# Plant algae or deficiency



## UAL225 (Dec 27, 2012)

Hello all! I am new to the forum but not new to tanks nor planted tanks. I have had mine running for about 8 or 9 years now. Its a 75G LED lighting, CO2 system, and all the other bells and whistles I wont mention because there is no need.

All my plants are thriving and I have excellent growth in the plants. Recently or well for some time now, my plant that is growing on my drift wood has had these green/dark green spots on them (Almost brown) and it is killing me not knowing what it is, Im thinking its algae but when I went to try to rub it off the leaves, it stayed on, so now im thinking the plant is missing something, but not sure what? Check out the photos for your selves.



















I am almost thinking its a nitrogen, magnisium, and phosphate deficiency. But the leaves are not falling off, so I am not sure. What do you gen'ts think?


----------



## benderisawesome (Sep 10, 2008)

Looks like green spot algae. GSA. 
It's common on anubias.

http://www.aquaticplantcentral.com/forumapc/algaefinder.php?do=view&id=5

Read the description


----------



## UAL225 (Dec 27, 2012)

Thanks! Sounds about right! It's on my tanks walls as well.


----------



## totziens (Jun 28, 2008)

Yes, you're having green spot algae. The anubias should be planted in a shaded area. Otherwise, it is very common for them to be attacked by green spot algae.


----------
===
TO DO
Reproduce verbatim the passage of the aquarium algae thread from "Hello all! I" to "is no need.".
===
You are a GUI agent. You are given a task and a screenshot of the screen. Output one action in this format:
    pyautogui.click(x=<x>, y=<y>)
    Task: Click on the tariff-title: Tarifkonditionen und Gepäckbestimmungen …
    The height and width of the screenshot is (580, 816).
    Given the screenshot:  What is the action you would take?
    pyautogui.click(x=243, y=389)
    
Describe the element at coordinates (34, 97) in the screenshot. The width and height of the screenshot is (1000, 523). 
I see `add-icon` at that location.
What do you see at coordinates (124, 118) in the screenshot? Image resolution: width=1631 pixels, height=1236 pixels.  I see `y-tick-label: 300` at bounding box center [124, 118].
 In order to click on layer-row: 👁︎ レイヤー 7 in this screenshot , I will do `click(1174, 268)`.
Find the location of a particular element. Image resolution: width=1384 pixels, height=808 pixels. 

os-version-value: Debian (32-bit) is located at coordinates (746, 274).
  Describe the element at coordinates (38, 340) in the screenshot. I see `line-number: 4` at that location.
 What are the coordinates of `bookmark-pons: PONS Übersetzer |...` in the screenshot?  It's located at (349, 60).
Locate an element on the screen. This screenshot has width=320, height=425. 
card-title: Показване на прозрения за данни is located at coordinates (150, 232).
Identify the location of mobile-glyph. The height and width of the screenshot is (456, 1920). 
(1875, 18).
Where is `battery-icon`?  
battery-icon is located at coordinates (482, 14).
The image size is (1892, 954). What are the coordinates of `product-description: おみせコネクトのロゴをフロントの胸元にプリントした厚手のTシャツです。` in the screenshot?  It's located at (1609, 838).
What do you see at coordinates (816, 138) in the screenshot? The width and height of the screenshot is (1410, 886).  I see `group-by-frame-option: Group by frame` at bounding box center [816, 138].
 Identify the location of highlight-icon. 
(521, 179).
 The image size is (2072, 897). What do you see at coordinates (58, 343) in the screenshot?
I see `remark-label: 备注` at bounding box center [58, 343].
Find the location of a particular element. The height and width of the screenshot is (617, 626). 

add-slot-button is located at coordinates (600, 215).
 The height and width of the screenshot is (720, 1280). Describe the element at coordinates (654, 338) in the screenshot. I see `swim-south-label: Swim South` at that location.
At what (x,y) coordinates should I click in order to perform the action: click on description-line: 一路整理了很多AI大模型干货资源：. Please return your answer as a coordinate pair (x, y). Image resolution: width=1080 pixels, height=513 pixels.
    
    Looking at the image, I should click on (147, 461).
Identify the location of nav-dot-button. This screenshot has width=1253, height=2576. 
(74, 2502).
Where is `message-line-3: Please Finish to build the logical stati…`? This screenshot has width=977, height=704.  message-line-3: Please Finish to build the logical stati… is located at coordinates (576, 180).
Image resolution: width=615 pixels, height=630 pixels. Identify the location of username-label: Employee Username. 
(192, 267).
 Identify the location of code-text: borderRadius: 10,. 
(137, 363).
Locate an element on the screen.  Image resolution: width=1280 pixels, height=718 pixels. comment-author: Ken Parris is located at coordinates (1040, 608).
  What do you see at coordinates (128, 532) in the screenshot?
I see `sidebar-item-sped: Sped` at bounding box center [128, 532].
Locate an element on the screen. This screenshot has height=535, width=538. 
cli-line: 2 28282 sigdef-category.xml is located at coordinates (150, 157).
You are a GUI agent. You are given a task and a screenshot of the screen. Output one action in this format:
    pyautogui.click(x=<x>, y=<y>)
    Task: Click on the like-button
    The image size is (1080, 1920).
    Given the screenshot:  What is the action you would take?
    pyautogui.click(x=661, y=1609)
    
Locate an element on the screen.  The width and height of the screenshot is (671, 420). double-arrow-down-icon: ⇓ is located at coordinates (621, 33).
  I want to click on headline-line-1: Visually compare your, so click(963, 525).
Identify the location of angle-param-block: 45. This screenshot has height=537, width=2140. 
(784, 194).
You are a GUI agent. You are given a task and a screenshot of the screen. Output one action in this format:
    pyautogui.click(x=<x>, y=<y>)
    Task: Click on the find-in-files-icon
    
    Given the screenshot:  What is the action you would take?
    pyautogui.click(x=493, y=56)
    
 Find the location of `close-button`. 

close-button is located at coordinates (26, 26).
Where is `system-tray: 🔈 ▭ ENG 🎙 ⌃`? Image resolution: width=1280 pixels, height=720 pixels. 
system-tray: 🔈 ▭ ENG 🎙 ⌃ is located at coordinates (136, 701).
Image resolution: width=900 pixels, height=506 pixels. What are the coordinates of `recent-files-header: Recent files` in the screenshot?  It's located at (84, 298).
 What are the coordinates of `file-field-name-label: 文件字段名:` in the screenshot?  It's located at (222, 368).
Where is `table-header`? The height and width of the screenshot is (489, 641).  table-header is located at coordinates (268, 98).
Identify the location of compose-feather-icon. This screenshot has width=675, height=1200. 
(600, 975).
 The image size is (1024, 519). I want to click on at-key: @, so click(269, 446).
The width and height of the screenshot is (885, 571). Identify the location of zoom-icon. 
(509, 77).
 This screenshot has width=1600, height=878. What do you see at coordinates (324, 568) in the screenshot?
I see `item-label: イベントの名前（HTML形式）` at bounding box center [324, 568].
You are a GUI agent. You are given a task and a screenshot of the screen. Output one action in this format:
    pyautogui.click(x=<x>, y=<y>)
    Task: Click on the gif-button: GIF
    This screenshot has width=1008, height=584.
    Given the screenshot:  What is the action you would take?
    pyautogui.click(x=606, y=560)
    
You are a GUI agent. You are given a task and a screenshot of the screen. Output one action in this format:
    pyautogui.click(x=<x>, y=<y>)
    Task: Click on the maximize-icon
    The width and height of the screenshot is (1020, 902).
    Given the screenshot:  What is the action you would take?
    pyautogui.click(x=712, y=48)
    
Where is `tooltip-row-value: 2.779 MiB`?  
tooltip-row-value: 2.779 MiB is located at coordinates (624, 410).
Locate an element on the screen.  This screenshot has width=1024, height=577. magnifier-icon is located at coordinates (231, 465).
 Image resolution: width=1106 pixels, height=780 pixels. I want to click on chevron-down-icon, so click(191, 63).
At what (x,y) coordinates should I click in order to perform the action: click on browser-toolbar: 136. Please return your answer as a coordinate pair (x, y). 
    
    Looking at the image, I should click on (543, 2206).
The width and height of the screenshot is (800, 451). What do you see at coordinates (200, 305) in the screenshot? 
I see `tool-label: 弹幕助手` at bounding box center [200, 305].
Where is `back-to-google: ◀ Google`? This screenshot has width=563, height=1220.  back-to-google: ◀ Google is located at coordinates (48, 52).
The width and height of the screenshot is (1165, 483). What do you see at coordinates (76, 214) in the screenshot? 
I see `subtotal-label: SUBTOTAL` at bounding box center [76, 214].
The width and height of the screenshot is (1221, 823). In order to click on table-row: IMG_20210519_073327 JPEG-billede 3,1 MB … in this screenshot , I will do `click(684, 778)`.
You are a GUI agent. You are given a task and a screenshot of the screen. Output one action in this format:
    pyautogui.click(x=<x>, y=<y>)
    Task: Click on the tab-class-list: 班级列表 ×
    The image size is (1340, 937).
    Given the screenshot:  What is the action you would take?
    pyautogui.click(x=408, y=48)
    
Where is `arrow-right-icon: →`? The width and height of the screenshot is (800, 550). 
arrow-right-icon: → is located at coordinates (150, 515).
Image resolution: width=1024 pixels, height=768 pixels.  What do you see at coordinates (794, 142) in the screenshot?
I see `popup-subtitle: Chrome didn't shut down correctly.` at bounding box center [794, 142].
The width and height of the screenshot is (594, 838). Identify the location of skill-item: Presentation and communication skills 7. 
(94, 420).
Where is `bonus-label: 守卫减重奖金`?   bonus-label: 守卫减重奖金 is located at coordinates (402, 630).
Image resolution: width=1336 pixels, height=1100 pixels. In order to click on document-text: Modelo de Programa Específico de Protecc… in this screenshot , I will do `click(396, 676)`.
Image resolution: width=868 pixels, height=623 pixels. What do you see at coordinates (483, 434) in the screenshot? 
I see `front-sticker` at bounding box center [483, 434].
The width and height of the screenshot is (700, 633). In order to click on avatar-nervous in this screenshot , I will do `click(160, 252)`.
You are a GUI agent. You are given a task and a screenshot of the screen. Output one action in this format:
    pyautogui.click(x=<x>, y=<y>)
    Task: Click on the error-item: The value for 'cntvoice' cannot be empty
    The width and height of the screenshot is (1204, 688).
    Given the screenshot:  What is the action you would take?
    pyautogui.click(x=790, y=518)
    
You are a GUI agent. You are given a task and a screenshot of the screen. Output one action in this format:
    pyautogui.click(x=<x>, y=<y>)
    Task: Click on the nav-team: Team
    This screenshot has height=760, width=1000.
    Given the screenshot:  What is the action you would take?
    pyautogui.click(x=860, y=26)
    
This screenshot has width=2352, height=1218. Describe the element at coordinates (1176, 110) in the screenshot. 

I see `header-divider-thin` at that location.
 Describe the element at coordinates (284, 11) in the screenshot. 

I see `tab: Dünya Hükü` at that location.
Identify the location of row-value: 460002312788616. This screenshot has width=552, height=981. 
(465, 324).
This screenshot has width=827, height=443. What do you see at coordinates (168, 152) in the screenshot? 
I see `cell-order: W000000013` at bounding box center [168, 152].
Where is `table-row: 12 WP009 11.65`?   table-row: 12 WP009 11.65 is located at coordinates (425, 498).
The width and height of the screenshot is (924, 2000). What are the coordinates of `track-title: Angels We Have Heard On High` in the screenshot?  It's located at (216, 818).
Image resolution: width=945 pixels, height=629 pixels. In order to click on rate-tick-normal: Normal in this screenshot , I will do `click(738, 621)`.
===
RESULT FOR THIS TASK
Hello all! I am new to the forum but not new to tanks nor planted tanks. I have had mine running for about 8 or 9 years now. Its a 75G LED lighting, CO2 system, and all the other bells and whistles I wont mention because there is no need.